TCU Mania Overtakes Fort Worth With Max Duggan Turning Into a Heisman Worthy Myth Maker — An Incredibly True QB Tale
The Comeback Creator Eyes a National Championship ChanceBY Courtney Dabney // 12.08.22
TCU quarterback Max Duggan seems to soar under pressure. He's up for the Heisman and TCU is in the college football playoffs.
Max Duggan surrounded by team mates the moment it was announced that the team was headed to the College Football Playoffs.
Max Duggan led TCU to a 12-1 season, ranked No. 3 in the nation.
Max Duggan was TCU's third leading rusher this season propelling his team to its first ever slot in the National Championship.
Max Duggan exits the team bus at AT&T Stadium ahead of the Big 12 Championship.
TCU quarterback Max Duggan’s rise to Heisman Trophy finalist is one of the best stories in sports. And Fort Worth is all in. The city has grown increasingly more purple throughout the fall, as TCU’s magical season came into focus. Everyone seems to be wearing their favorite shade of purple these days with the college football playoffs beckoning. From light lavender to rich royal purple — and not just on game day.
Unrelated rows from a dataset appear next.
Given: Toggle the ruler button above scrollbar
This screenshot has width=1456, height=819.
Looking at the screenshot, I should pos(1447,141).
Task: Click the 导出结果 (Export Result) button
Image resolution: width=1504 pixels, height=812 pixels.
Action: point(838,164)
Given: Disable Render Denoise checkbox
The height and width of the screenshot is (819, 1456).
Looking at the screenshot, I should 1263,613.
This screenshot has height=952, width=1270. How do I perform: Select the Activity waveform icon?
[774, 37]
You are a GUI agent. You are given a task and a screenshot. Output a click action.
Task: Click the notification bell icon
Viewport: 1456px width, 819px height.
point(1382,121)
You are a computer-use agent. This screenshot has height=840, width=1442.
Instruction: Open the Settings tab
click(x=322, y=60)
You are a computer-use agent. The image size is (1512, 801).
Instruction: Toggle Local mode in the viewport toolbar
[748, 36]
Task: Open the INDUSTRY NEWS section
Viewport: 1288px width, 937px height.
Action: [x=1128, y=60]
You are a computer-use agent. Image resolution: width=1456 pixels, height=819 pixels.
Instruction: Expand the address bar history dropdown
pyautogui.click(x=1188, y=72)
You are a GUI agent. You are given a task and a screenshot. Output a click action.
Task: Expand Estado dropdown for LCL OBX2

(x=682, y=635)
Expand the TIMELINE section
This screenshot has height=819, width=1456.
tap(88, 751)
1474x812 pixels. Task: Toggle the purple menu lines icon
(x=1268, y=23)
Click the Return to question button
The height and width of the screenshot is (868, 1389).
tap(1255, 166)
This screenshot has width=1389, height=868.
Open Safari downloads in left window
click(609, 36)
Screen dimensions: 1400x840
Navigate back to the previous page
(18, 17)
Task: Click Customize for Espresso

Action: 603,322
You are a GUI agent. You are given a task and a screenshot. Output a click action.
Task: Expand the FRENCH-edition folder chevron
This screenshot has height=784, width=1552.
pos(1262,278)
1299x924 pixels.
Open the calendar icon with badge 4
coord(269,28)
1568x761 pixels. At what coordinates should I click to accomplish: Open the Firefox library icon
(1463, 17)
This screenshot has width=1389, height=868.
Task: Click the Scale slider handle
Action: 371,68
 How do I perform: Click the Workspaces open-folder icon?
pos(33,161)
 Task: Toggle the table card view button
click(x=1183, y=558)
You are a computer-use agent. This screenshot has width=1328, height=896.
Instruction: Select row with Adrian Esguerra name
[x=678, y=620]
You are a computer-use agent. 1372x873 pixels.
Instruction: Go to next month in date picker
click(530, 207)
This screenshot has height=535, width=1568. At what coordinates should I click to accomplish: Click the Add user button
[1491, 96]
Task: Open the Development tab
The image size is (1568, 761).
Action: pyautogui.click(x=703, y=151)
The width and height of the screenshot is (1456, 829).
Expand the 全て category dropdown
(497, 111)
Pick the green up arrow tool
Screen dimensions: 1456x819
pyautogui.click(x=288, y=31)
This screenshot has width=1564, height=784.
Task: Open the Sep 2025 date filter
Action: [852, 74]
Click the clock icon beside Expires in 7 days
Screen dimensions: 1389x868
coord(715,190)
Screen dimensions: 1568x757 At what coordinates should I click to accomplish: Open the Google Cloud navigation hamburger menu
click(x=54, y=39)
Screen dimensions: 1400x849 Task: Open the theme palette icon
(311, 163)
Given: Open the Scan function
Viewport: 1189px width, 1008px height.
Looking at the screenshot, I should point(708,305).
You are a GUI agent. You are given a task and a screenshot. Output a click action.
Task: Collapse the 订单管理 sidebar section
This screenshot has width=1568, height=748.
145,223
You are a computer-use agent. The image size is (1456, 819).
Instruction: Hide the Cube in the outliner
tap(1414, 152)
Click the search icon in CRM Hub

Duggan — who didn’t even come into the season as the starting quarterback, needing an injury to take over in the first game — is the primary purple conductor. Using his head as well as his heart and legs, Duggan snatched victories away from rival teams with some awe-inspiring, often nail-biting, come-from-behind performances.
USC quarterback Caleb Williams remains the overwhelming betting favorite to win the Heisman in this Saturday night’s ceremony, which will be broadcast live on ESPN at 7 pm. But Duggan has emerged as something of a dark horse contender, which is fitting for this underdog who could. More importantly to TCU fanatics — and anyone who cares about college football — Duggan has 12-1 TCU in the college football playoffs, set to take on 13-0 Michigan in semifinals at 3 pm on December 31st.
Ohio State quarterback C.J. Stroud and defending national champion Georgia quarterback Stetson Bennett are the other two Heisman finalists.
Of course, TCU has been here before ― 84 years ago, when Horned Frogs quarterback Davey O’Brien won a Heisman in 1938 after carrying his team to an undefeated season. The 2022 football season has felt almost like a little bit of history repeating itself for TCU and a smitten Fort Worth.
Max Duggan’s play this season has made many believe. From octogenarians who cut their teeth on tales of the 5-foot-7 Davey O’Brien’s greatness (he remains the shortest player to ever win the Heisman), but deep down never thought they’d see a Duggan day like this to middle-aged Horned Frogs devotees like me.
Watching Max Duggan seemingly come back from unsurmountable odds all season ― as spectators mumbled in near unison, “Well that’s the game,” at one point or another, packing their stadium chairs for an early exit, only to be proven wrong time after time — has been a thrilling ride.
The stats tell a fuller story of the season, and how often Duggan used his own legs to get the job done. His passing yards come in at an impressive 3,321. But while running back Kendre Miller led TCU with an impressive 1,342 rushing yards and the team’s second-highest rusher this season was the stalwart Emari Demercado with 472 of his own, Duggan came in third. The unimposing looking quarterback rushed for 404 yards himself.
Duggan often turned third downs turned into touchdowns. While Miller racked up 17 touchdowns, TCU’s quarterback ended the season with six rushing touchdowns of his own, the second most on the team. Numbers don’t lie. Neither do big moments.
Max Duggan and the Power of Finishing Strong
Duggan only strengthened his Heisman case in TCU’s overtime loss to Kansas State in the Big 12 Championship game. He orchestrated the game-tying drive seemingly on sheer will, rushing six times for 95 yards and then hitting tight end Jared Wiley for a game-tying, overtime-forcing two point conversion.
TCU’s never-say-die quarterback has already won the Johnny Unitas Golden Arm Award and Big 12 Offensive Player of the Year honors (by a unanimous margin). Max Duggan has overcome so much to get here — including a nine-hour open heart surgery for a potentially fatal heart condition only discovered because of testing required for the 2020 COVID college football season.
Now, Duggan seems to have all of Fort Worth along for the ride.